To do: For this exercise, restate word for word only the lines from the first line of the data to the line containing "You are a computer-use".

Supplied records:
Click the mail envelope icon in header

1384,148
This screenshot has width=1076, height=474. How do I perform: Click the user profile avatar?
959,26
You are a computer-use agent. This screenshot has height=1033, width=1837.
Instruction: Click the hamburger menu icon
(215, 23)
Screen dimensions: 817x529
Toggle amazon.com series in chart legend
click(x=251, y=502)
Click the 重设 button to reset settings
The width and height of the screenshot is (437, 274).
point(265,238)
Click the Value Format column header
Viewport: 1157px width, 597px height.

Response to this task:
Click the mail envelope icon in header

1384,148
This screenshot has width=1076, height=474. How do I perform: Click the user profile avatar?
959,26
You are a computer-use agent. This screenshot has height=1033, width=1837.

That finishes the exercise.